Les hommes et les femmes s’empressèrent autour de notre gîte ; les femmes tenaient leurs enfants de l’année dans une espèce de berceau portatif qui n’est qu’un morceau de feutre plié en deux et bordé de deux bâtons. C’est dans cet équipage et avec leurs enfants pendus au dos qu’elles venaient se grouper devant notre porte. La maison que nous choisissions pour logement devenait aussitôt le centre du village, et la place publique était toujours devant chez nous.
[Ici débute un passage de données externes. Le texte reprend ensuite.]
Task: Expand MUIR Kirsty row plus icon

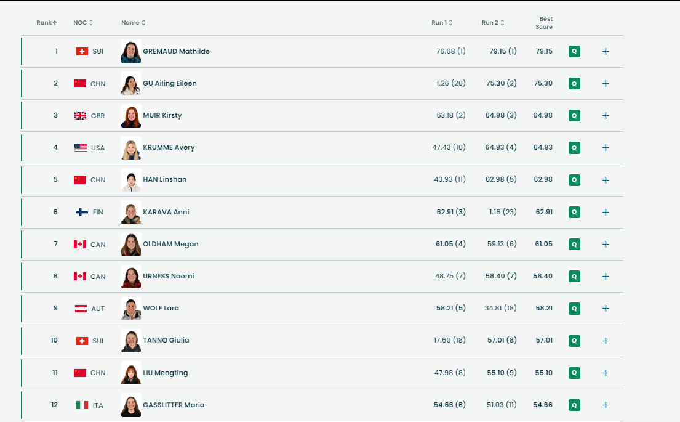Action: pos(606,115)
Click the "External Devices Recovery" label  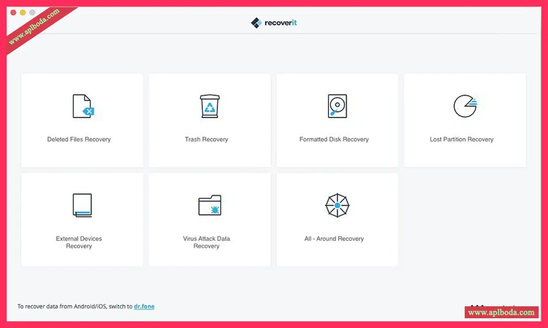(79, 242)
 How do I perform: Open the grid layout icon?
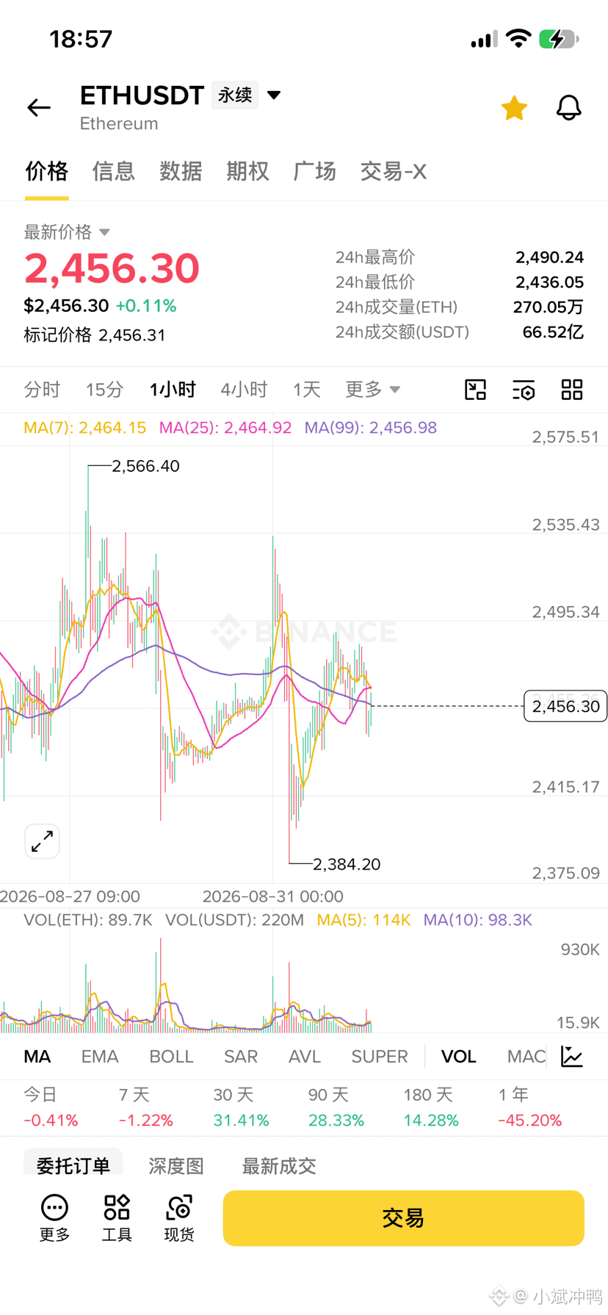point(572,390)
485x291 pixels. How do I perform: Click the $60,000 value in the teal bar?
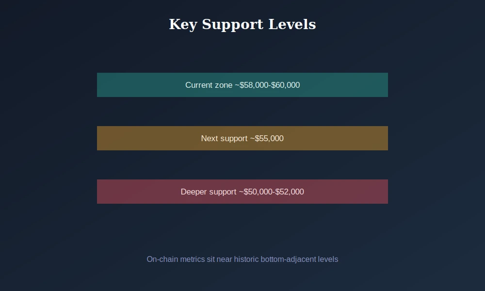[286, 85]
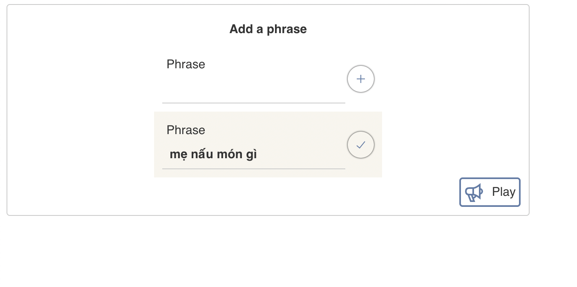Click the megaphone icon beside Play
Viewport: 577px width, 287px height.
coord(474,192)
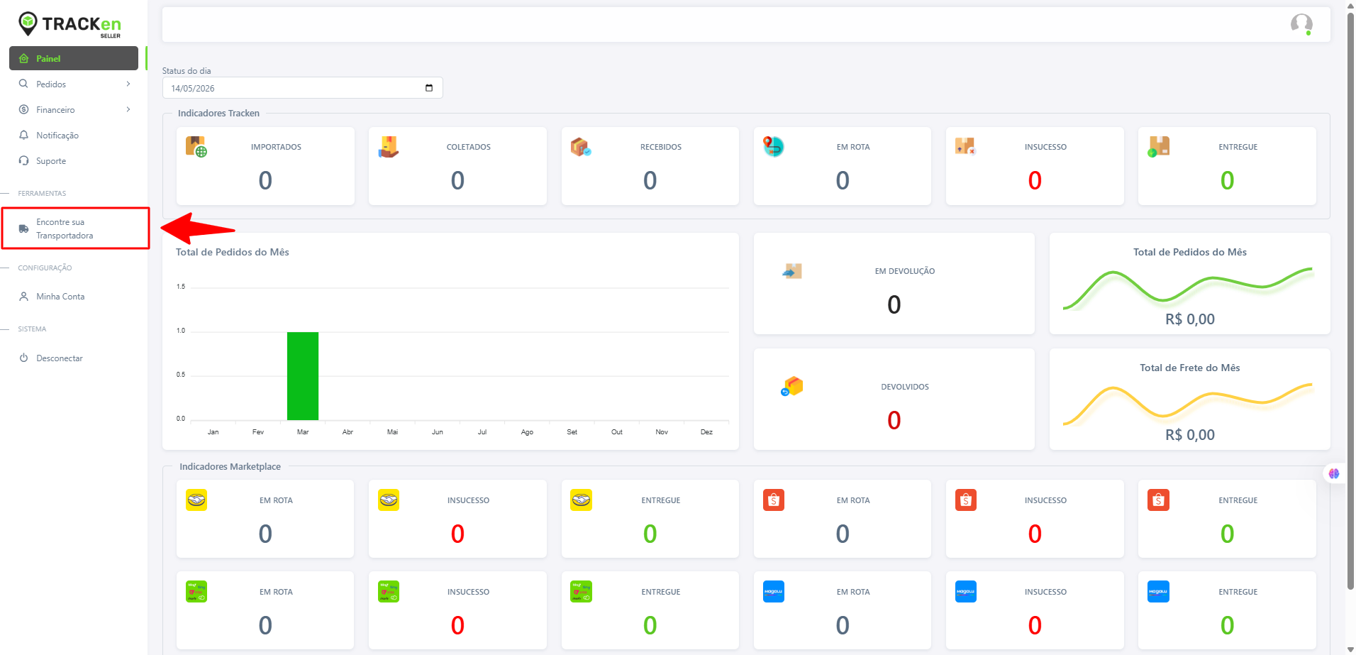Click the user avatar profile icon
1356x655 pixels.
[x=1301, y=25]
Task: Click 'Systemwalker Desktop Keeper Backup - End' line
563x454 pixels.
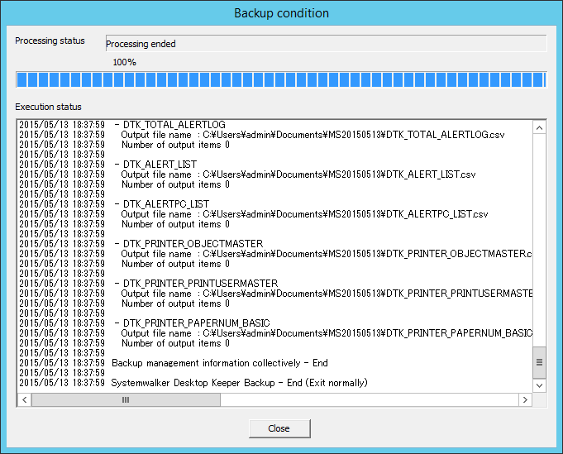Action: [193, 383]
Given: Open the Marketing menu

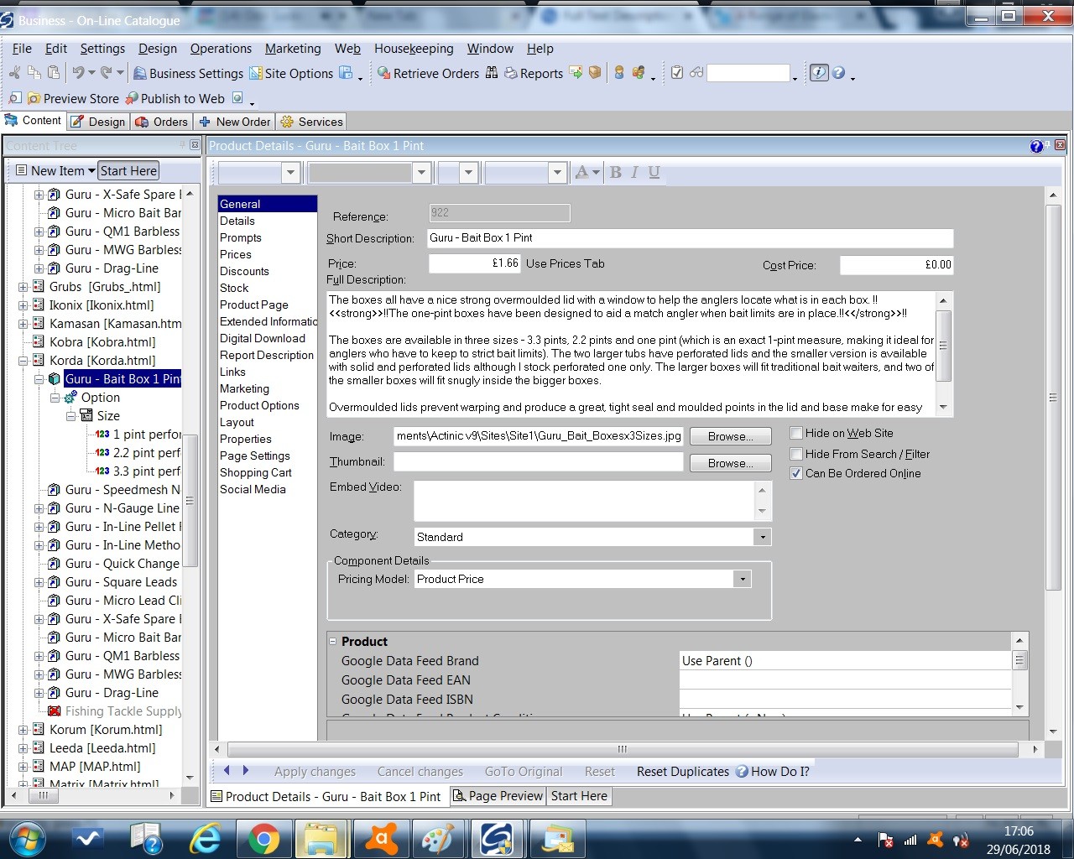Looking at the screenshot, I should [x=293, y=49].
Quelques-uns accouraient par curiosité pure ; c’était le petit nombre : presque tous avaient quelque chose à nous vendre. Les hommes apportaient des médailles, de méchantes pierres gravées et jusqu’à des cailloux blancs de la rivière ; les femmes nous vendaient leurs costumes ; elles nous présentaient, l’une un tablier, l’autre une écharpe, l’autre une chemise, l’autre… je dirais un mouchoir de poche, si je pouvais oublier qu’elles n’ont pas de poche et qu’elles ne se servent pas de mouchoir. Elles nous apportaient ces carrés de soie rouge à grosse frange, qu’elles tiennent à la main, comme des mouchoirs, le jour du mariage ou dans les grandes solennités.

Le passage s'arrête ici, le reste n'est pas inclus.